Here’s the bizarre thing. Though the bill was introduced more than five years ago, when Fitzpatrick was a brand new Member, and he now says he loves it, he was not among the hundreds of Republicans who cosponsored it, and it has never been introduced since, by him or anybody. Praising this long-dead bill is empty ducking of actual legislative responsibility.

Nobody should mistake this for moderation. This man is pure anti-abortion, anti-Roe v. Wade, anti-women’s reproductive rights, anti-Planned Parenthood, pro-criminalization, and unwilling to use his legislative power to prevent states from enacting the most draconian possible anti-abortion laws, with no exceptions for anything.

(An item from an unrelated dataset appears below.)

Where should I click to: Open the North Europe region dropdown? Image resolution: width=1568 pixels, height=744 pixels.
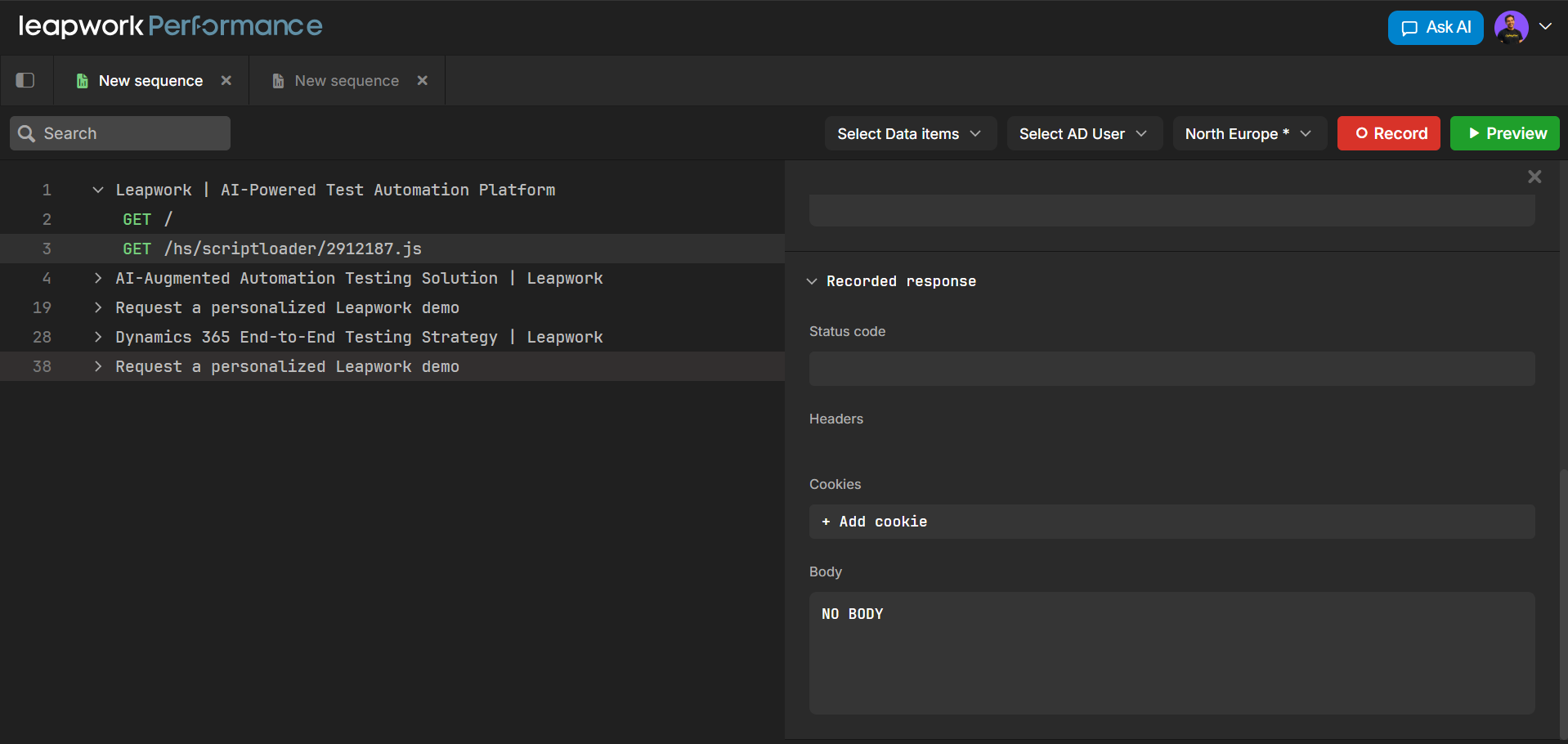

Maybe he thinks it’s O.K. because a girl or woman can just go to another state or country to get an abortion (in fact, he voted to allow such travel — which seems kind of hypocritical if you believe that life begins at fertilization. How is murdering an innocent “unborn child” O.K. if it’s done in another state?). But this reveals the fundamental discrimination and unfairness of the post-Roe reality that Fitzpatrick supports: only low-income women will have their rights taken away — women who can’t afford the money or time to travel to another jurisdiction that respects their rights.

The only thing worse than Fitzpatrick’s cold-hearted dismissal of a half-century of women’s constitutional rights is his cowardice in not owning it. For anyone who values what Fitzpatrick calls “women’s privacy and autonomy,” the only possible vote is for his Democratic opponent, Ashley Ehasz, who promises to always protect women’s reproductive rights, and has the endorsement of Planned Parenthood, and would surely have my parents’ vote if they were still around to cast it.

Scott Wallace, an attorney and resident of Doylestown, was the 2018 Democratic nominee for Congress in Pennsylvania’s first congressional district.